Mensubu olduğumuz Türk milletinin tarihi, kahramanlar ve cengaverler ile doludur. Bugün o kahramanların birisinden bahsedeceğim. Bu cengaver, doğunun son fatihi olarak tanının Nadir Şah Afşar’dır.
Nadir, 1688 yılında Safevi Devletine bağlı Horasan bölgesinde, İmamkulu adındaki bir köylünün çocuğu olarak doğdu. Gerçek ismi Nadirkulu’dur. Soyu, Oğuz Türklerinin sağ kolunu oluşturan Afşarların Kıruklu oymağına dayanır. 15 yaşına gelince Nadir ve Annesi, bölgeye sık-sık saldıran yağmacılar tarafından esir edilir. Nadir, 4 yıl sonra bir şekilde kaçmayı başararak Horasan’a geri gelir. Burada Afşar beylerinden olan Baba Ali Beyin hizmetine girer. Kısa zaman çevikliği ve üstün meziyetleriyle seçilen Nadiri, Baba Ali Bey, kendi kızıyla evlendirir. Afşar beyi Baba Ali Bey vefat edince de, tüm serveti Nadir’e kalır. Bundan sonra Horasan Afşarlarının yeni lideri, Nadir Bey olacaktı.
Nadir Beyin faaliyetleriyle kısa zamanda Horasan’da bozulan devlet düzeni, tekrardan tesis olunur. Bundan sonra Horasan’daki Türkmen aşiretleri Nadir Beyin yönetiminde birleşir. Nadir’in bu yükselişi, Safevi Devletinin çöküş zamanlarına denk gelir. Son yıllarını yaşayan Safevi Devletinin topraklarının batı kısmı Osmanlı Devletinin, kuzey tarafı Çarlık Rusya’nın, doğusu ise Afganların egemenliği altındaydı. Safevi Devletinin elinde sadece, başka bir Türk toplumu olan Kacar aşireti yönetimindeki Mazandaran eyaleti kalmıştı. İş o yere gelmişti ki, devletin başkenti olan İsfahan, Afganların işgali altındaydı.
Durumun vahametini anlayan Safevi Şahı 2. Tahmasb, Horasan’da cengaverliğiyle ün salan Nadir Bey’den yardım istedi. Bundan sonra harekete geçen Nadir, ilk önce İsfahan’ı alarak Afganları Safevi topraklarından çıkartıp, yeniden burayı devletin başkenti yaptı. Ardından, yaptığı seferler ile Osmanlı’yı ve Rusları Safevi topraklarından uzaklaştırarak, devletin bütünlüğünü yeniden tesis etti. Fakat, Şah 2. Tahmasb, Nadir’in artan gücünden korkuya kapılıp onun istemediği işlere girişince, tahtından oldu. Nadir Şah onun yerine oğlu 3. Abbas’ı Safevi Devletinin yeni Şahı ilan etti.
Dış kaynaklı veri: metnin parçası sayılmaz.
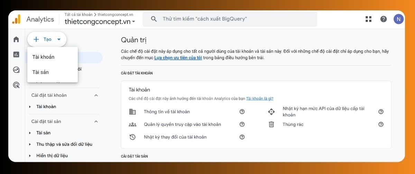This screenshot has height=174, width=415.
Task: Select Tài khoản from the Tạo menu
Action: coord(43,57)
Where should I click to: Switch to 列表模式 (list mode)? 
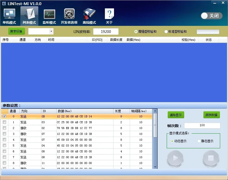click(x=29, y=16)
Bir müddet sonra Nadir, devletin Safevi Hanedanıyla devam edemeyeceğini anlayınca, yeni bir devletin kurulması gerektiğini idrak etti. Bu niyetle, 1736 yılında Kür ve Aras nehirlerinin birleştiği yer olan Sugovuşan’ı bölgesinde, büyük bir kurultay topladı. Binlerce yıllık Türk Töresi olan bu kengeş kurultayına Oğuz boylarının beyleri, valiler, kanaat önderleri ve devletin ireli gelen kişiler toplandı. Toplanan bu kurultay, Türk Töresi gereğince Nadir’i Şah ilan ederek, Afşarlar devletin kuruluşunu ilan etti.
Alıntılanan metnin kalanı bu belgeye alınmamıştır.